Uranium price bound for US$160 record: Sprott

Yellowcake (uranium concentrate) produced at Cameco's Rabbit Lake mine in Saskatchewan. Credit: Cameco

The price of uranium could surpass 2007 highs this year as utilities ramp up demand for nuclear fuel and miners hit snags in boosting supply, the world’s largest investment fund in the physical metal says.

Uranium’s highest-ever price was US$140 per lb. some 17 years ago and it could hit US$160 per lb. in 2024 from US$106 per lb. on Friday, according to John Ciampaglia, CEO of Sprott Asset Management. It runs the US$6.5 billion Sprott Physical Uranium Trust (TSX: U.U for $US;  U.UN for $CAD).

“Even though the price is broken out to US$100, there’s a lot of opportunity here because you need to basically double production globally between now and 2040,” Ciampaglia told an online conference hosted by Toronto-based Bloor St. Capital on Friday. “It’s going to have to stay elevated for a very long period of time because of the long lead times and the large capex that’s required to basically get these projects built.”

The price of uranium has more than doubled from last April at around US$50 per lb. China is pushing ahead with the most (22) nuclear plants under construction to power its burgeoning middle class while 24 other nations pledged last month at a climate conference to triple atom-splitting electricity by 2050. The uranium supply deficit to meet those goals is estimated to be around 1.5 billion lb. to 2.3 billion lb.

This month, Kazakhstan’s Kazatomprom (LSE: KAP), the world’s largest uranium producer, said sulphuric acid shortages and construction delays at new deposits would cause it to miss production guidance over the next two years. Even with the uranium price hike, Cameco (TSX: CCO; NYSE: CCJ), Canada’s leading producer and now a builder of nuclear plants after the acquisition of Westinghouse, said this month the price is still too low to support most greenfield mining projects.

New investors

The soaring price has attracted new stock market investors to the commodity, especially to Sprott’s exchange-traded funds in uranium companies, Ciampaglia told the conference. That may help explorers and developers after a mini-surge powered by day-traders in 2021 sputtered before the commodity’s recent climb, he said.

“We’ve seen larger flows into our uranium mining ETFs around the world than we’ve had in the physical uranium trust, which is three times the size,” the CEO said. “We’ve definitely seen a widening of interest and a greater breadth of performance across the small- and mid-cap names in the space.”

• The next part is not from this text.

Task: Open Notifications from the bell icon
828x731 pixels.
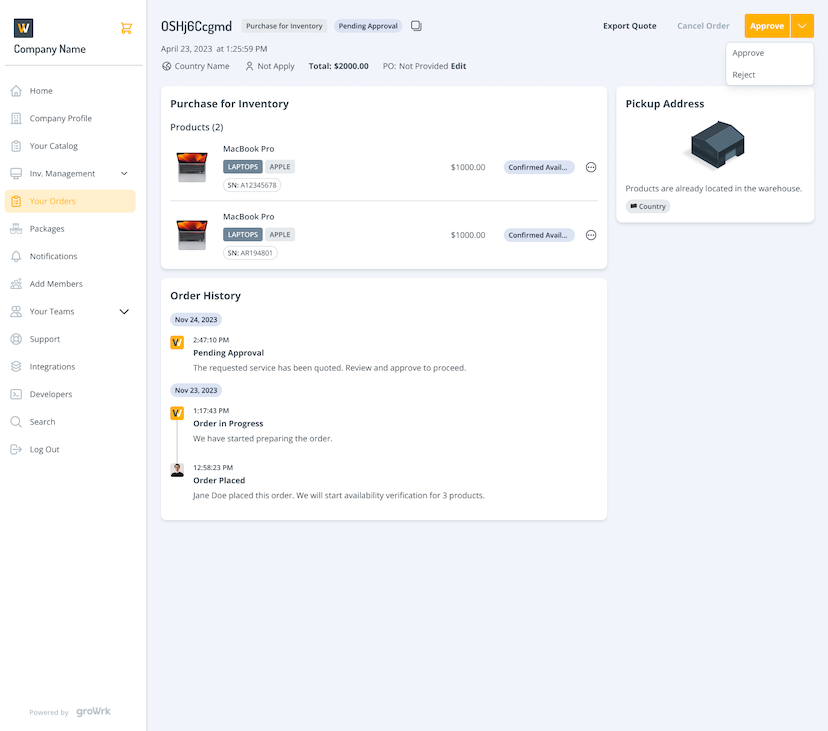Action: pos(16,256)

It remains unclear how deeply a potential United States ban on importing Russian uranium from 2028 will impact the market, he said. But the Senate’s consideration, like the wider acceptance of nuclear power to fight climate change, marks a break with the Fukushima disaster era more than a decade ago in setting a new attitude, he said.

“All of these things have changed the psychology and the mindset of the fuel buyers,” Ciampaglia said. “They’re very focused on ensuring they have long term supply.”

Utilities have yet to resume buying 200 million lb. and more a year like they did before Fukushima to reload inventories and stock future fuel supplies. But they must to achieve the goals of decarbonization, energy security and reliable baseload power to offset the intermittency of renewables. They’re the three fundamental drivers shifting global energy policy behind nuclear power, he said.

“We’re very optimistic that the prices are going to remain elevated for an extended period of time. We don’t really see a catalyst that can knock this back.”